Start of Block

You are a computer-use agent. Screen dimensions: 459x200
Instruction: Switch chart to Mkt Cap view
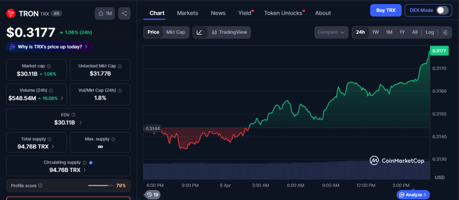tap(175, 32)
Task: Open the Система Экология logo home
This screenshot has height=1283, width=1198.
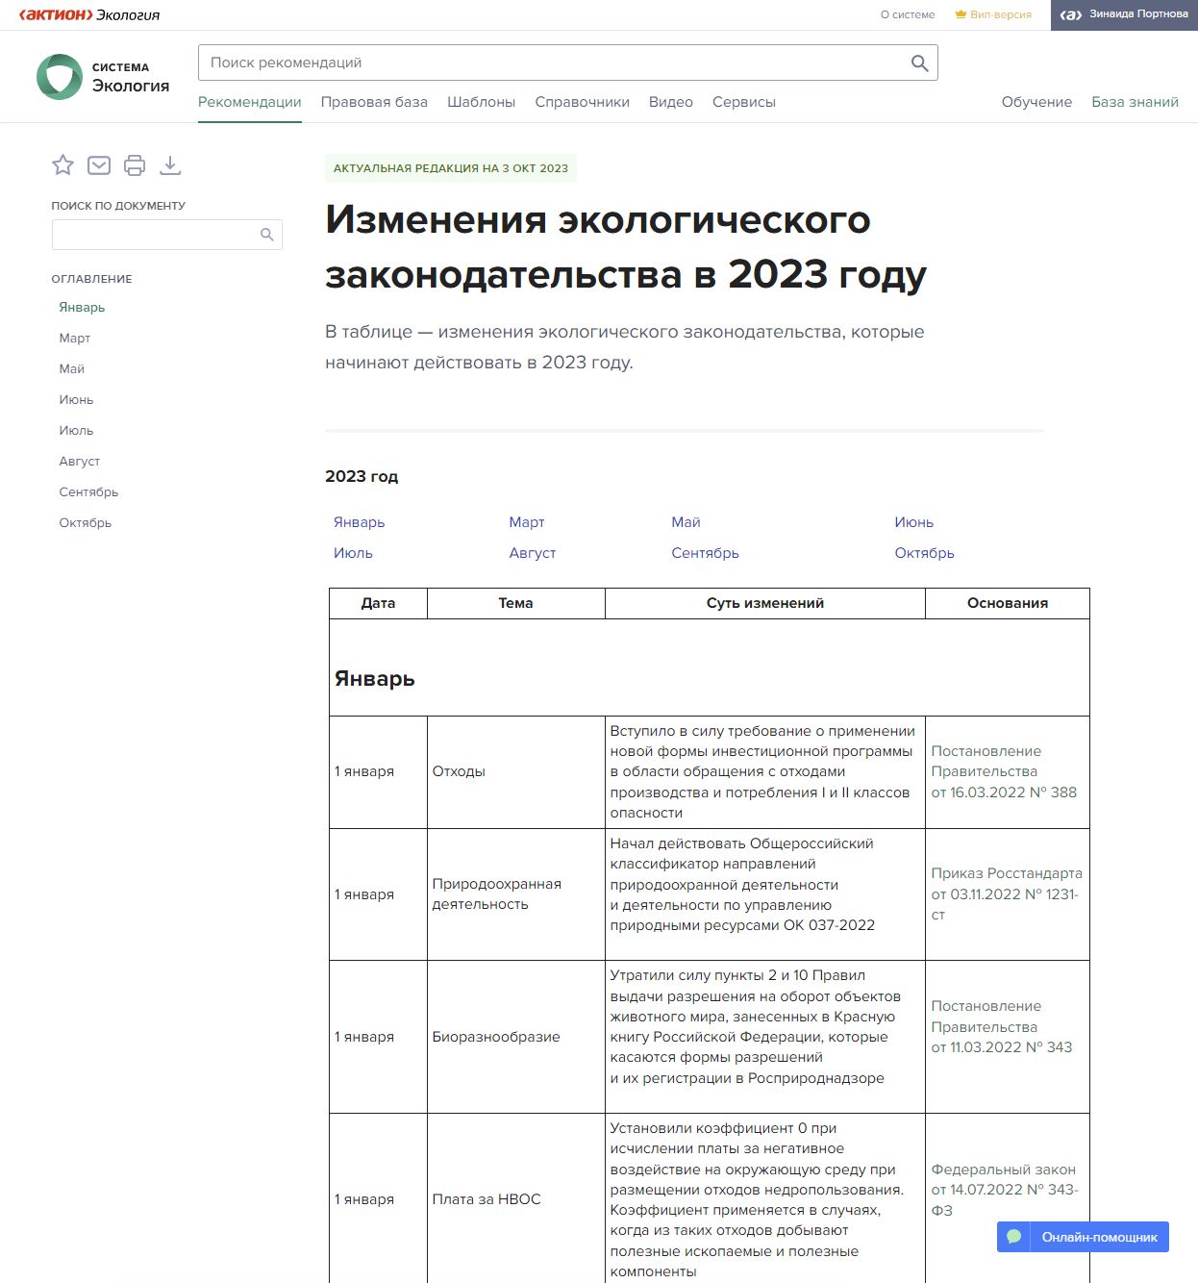Action: 103,77
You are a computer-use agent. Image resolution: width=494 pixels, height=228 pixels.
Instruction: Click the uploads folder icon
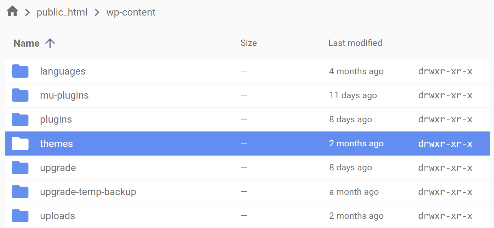pos(20,216)

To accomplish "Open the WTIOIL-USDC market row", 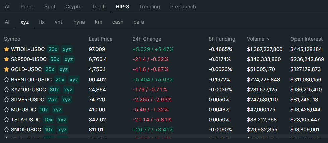I will click(x=28, y=49).
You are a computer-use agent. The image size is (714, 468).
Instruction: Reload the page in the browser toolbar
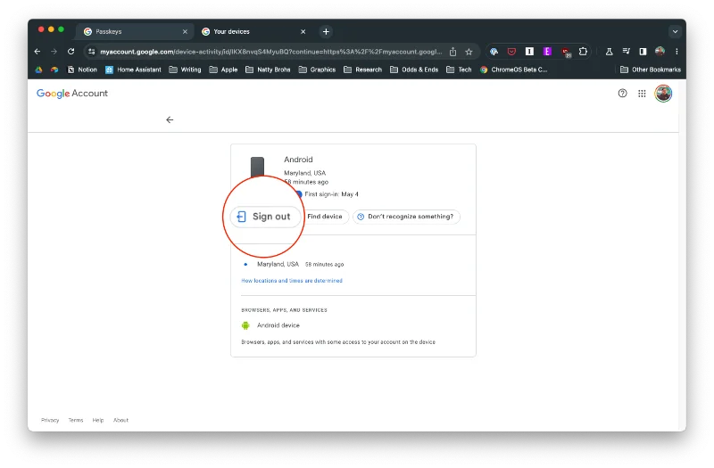tap(71, 52)
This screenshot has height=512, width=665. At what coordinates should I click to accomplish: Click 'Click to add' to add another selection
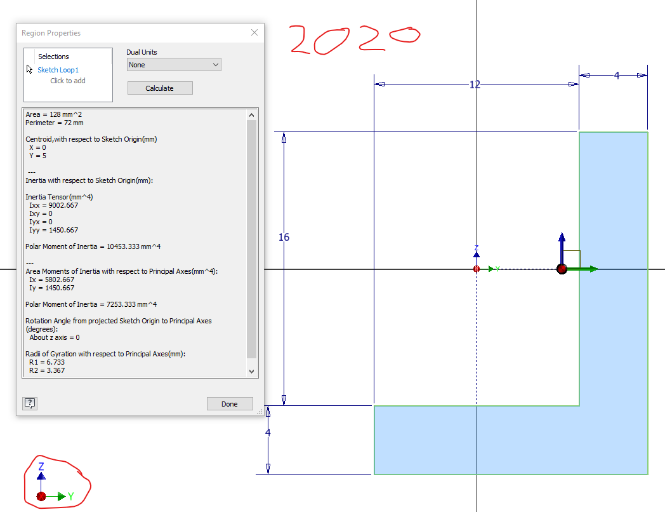67,81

End of Block

Your task => In the records above, find the line containing "You are a computer-use agent. The". Reproduce it and every line after it through the last line, omitting pictures.

Result of this task =>
You are a computer-use agent. The image size is (714, 468).
Instruction: Reload the page in the browser toolbar
tap(71, 52)
This screenshot has height=512, width=665. At what coordinates should I click to accomplish: Click 'Click to add' to add another selection
67,81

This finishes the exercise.